Il suo opuscolo On the Currency, pubblicato dopo la crisi
del 1825, potrebbe persino esser considerato la prima proposizione
conseguente delle vedute fatte valere in seguito da Overstone.
Ma, proseguendo le sue ricerche sulla storia dei prezzi, egli
si vide costretto a rendersi conto che quella connessione diretta
fra prezzi e quantità dei mezzi di circolazione, come è
presupposta dalla teoria, è una semplice ubbia, l'espansione
e la contrazione dei mezzi di circolazione, restando invariato
il valore dei metalli nobili, è sempre effetto, mai causa,
delle oscillazioni dei prezzi, che la circolazione del denaro
in generale è soltanto un movimento secondario, e che il
denaro, nel reale processo di produzione, acquisisce definizioni
formali molto diverse da quella del mezzo di circolazione. Le
sue indagini particolareggiate rientrano in una sfera diversa
dalla sfera della circolazione metallica semplice, e quindi non
possono essere discusse qui, come non possono esserlo le indagini
del Wilson e del Fullarton le quali sono della medesima tendenza.
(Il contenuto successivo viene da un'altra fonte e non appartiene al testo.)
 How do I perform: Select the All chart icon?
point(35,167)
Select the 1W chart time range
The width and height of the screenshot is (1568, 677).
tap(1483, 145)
Tutti questi scrittori concepiscono il denaro non in modo unilaterale,
bensì nei suoi momenti differenti, ma solo materialmente,
senza un qualsiasi nesso vivo, sia reciproco fra questi momenti,
sia con il sistema complessivo delle categorie economiche. Essi
mettono quindi, sbagliando, in un sol fascio il denaro, a differenza
dal mezzo di circolazione, e il capitale o addirittura la merce,
benché d'altra parte si trovino di nuovo costretti a far
valere all'occasione la differenza fra il denaro e entrambi. Se
ad es. si spedisce oro all'estero, si spedisce all'estero di fatto
del capitale, ma lo stesso avviene se si esportano ferro, cotone,
grano, in breve qualsiasi merce. Entrambi sono capitale e si differenziano
quindi non in quanto capitale, bensì in quanto denaro e
merce. La funzione dell'oro, come mezzo di scambio internazionale
non deriva dunque dalla sua definizione formale di capitale, bensì
dalla sua funzione specifica di denaro. Allo stesso modo, quando
l'oro o al suo posto i biglietti di banca funzionano da mezzi
di pagamento per il commercio interno, essi sono al contempo capitale.
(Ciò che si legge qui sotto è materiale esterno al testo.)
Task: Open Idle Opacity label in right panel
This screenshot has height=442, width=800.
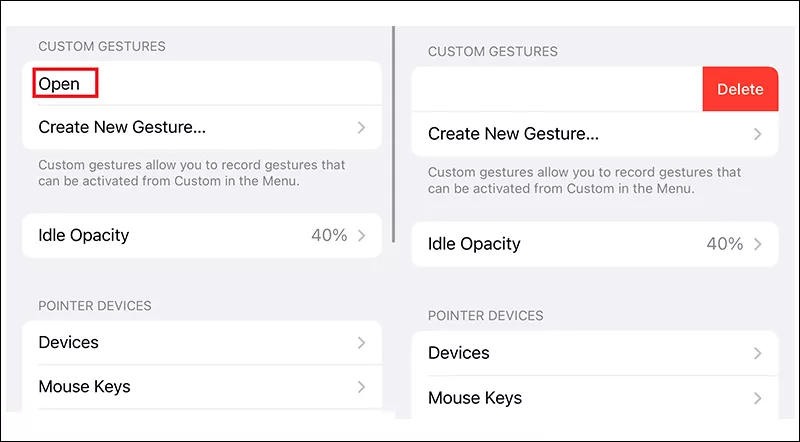Action: (x=474, y=244)
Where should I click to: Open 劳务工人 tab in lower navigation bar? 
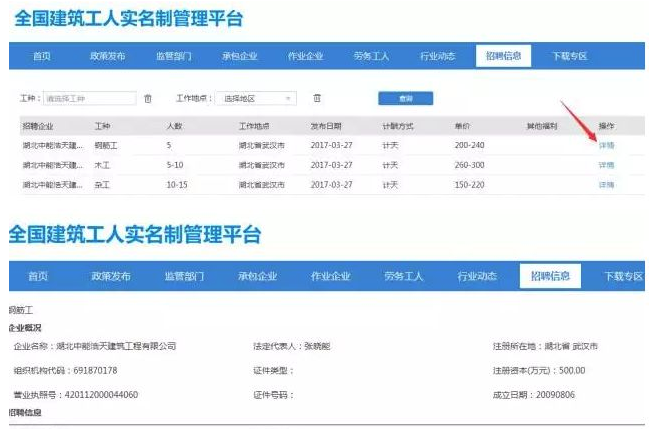click(x=404, y=276)
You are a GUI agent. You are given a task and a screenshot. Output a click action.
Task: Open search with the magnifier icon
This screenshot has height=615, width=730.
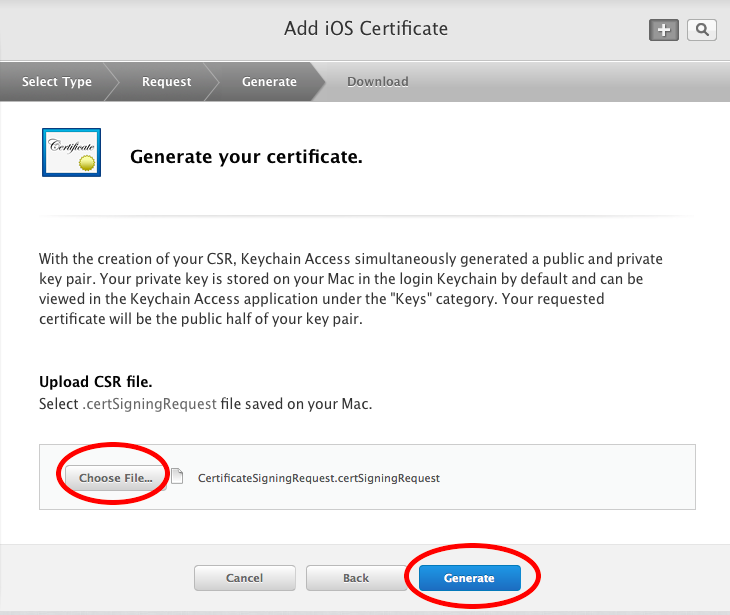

Ma il capitale nella forma di merce, come mostrano p. es. molto
tangibilmente le crisi, non potrebbe subentrare al loro posto.
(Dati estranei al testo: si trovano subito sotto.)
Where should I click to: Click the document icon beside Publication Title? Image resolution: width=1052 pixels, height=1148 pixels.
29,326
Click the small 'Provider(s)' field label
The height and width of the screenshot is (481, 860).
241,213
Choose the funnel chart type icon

È dunque di nuovo la differenziazione dell'oro in quanto
denaro dalla merce, non la sua esistenza come capitale, che fa
dell'oro il mezzo di pagamento. Perfino là dove il capitale
è esportato direttamente come capitale per prestare una
determinata somma di valore, ad es. a interesse, all'estero, dipenderà
dalle congiunture che esso sia esportato nella forma di merce
o di oro e, se è esportato in quest'ultima forma, sarà
a causa della specifica definizione formale che hanno i metalli
nobili in quanto denaro nei confronti della merce.
In generale,
quegli scrittori non considerano il denaro prima nella forma astratta,
in cui è svolto entro la circolazione semplice delle merci
e in cui nasce dalla relazione delle merci stesse in movimento.
Essi oscillano perciò costantemente fra le definizioni
formali astratte, che il denaro acquisisce in contrapposizione
alla merce, e le definizioni del denaro in cui si celano rapporti
più concreti, come capitale, revenue e simili.